RECORDS SHOWN section start

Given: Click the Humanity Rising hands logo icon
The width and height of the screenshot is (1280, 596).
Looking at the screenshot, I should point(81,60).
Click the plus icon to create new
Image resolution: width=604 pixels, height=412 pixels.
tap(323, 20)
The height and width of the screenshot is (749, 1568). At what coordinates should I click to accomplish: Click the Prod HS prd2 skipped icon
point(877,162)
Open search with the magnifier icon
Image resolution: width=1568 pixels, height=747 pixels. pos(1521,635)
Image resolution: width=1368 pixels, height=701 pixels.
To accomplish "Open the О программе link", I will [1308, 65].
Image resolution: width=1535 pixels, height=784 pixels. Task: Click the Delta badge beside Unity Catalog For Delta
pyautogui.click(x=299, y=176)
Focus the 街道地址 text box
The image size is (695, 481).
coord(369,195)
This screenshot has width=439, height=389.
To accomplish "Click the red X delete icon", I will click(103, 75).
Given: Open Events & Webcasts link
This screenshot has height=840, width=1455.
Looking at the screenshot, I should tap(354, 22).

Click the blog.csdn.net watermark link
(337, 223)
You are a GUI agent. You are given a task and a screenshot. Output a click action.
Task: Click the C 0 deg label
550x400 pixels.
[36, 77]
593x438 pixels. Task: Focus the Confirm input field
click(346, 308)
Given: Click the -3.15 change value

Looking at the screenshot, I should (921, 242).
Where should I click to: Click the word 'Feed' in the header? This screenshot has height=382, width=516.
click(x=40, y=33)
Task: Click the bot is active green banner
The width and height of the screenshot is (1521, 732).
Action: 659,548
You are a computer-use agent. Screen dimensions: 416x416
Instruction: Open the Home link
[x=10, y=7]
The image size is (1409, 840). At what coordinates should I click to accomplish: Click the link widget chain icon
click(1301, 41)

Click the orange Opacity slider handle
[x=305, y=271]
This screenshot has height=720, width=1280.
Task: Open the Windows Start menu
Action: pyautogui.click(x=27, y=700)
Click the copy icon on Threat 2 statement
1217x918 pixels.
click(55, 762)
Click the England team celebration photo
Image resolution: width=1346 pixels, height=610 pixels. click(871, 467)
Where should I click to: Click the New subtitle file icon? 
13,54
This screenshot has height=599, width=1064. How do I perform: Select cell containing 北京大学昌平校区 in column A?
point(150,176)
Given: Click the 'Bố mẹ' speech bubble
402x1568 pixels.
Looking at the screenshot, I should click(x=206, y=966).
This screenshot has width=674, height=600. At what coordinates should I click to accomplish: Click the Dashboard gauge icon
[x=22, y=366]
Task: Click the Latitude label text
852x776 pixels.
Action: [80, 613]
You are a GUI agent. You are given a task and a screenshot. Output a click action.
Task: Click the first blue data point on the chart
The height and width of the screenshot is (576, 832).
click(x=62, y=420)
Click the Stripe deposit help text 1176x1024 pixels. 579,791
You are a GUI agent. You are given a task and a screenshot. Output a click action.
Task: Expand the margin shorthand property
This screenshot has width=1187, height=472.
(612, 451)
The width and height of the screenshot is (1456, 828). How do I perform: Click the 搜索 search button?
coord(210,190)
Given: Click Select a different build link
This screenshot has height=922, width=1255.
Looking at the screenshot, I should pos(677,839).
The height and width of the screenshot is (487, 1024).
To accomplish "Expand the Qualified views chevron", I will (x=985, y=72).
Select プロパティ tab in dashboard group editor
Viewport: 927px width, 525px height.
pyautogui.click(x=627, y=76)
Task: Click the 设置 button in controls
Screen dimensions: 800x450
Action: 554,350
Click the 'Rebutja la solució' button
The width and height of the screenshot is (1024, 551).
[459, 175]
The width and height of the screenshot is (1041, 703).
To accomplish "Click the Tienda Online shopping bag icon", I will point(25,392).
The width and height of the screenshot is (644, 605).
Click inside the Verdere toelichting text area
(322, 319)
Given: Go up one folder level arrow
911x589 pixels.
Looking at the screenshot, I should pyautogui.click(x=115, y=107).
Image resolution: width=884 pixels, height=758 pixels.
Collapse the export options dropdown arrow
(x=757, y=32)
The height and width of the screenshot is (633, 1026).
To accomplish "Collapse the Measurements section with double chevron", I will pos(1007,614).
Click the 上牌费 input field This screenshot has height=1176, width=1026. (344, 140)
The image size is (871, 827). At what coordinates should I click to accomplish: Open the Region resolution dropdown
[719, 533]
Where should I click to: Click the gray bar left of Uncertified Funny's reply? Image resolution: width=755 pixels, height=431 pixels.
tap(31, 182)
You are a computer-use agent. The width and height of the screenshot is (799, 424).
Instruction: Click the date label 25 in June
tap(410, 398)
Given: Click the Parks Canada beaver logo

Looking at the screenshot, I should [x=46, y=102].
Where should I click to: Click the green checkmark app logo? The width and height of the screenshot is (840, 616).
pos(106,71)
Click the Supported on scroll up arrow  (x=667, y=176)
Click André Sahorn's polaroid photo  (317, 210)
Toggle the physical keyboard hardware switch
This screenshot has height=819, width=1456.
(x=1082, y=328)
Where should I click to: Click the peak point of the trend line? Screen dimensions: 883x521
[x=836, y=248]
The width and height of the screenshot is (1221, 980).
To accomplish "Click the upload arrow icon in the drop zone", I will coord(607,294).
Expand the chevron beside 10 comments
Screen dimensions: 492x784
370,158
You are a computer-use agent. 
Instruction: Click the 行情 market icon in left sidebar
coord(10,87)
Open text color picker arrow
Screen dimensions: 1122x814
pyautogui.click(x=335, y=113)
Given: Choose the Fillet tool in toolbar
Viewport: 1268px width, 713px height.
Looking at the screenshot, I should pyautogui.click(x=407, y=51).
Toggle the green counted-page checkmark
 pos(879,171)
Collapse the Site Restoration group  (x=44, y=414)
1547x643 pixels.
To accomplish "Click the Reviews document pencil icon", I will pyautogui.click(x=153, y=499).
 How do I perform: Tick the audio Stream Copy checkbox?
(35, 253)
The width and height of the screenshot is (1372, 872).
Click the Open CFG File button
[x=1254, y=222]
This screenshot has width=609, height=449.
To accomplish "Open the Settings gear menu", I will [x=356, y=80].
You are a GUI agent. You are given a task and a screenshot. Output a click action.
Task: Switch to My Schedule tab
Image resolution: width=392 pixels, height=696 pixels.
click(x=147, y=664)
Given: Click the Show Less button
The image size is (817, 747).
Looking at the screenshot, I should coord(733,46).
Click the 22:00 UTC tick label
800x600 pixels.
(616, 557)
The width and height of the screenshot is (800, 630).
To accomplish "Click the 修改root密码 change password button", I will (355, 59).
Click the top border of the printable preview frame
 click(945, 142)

RECORDS SHOWN section end

| EXERCISE REQUIREMENTS |
Word for word, repeat the lines that begin at the one with "Click the Open CFG File button" and continue to the end of the listing above.

| RESULT FOR THIS TASK |
Click the Open CFG File button
[x=1254, y=222]
This screenshot has width=609, height=449.
To accomplish "Open the Settings gear menu", I will [x=356, y=80].
You are a GUI agent. You are given a task and a screenshot. Output a click action.
Task: Switch to My Schedule tab
Image resolution: width=392 pixels, height=696 pixels.
click(x=147, y=664)
Given: Click the Show Less button
The image size is (817, 747).
Looking at the screenshot, I should coord(733,46).
Click the 22:00 UTC tick label
800x600 pixels.
(616, 557)
The width and height of the screenshot is (800, 630).
To accomplish "Click the 修改root密码 change password button", I will (355, 59).
Click the top border of the printable preview frame
 click(945, 142)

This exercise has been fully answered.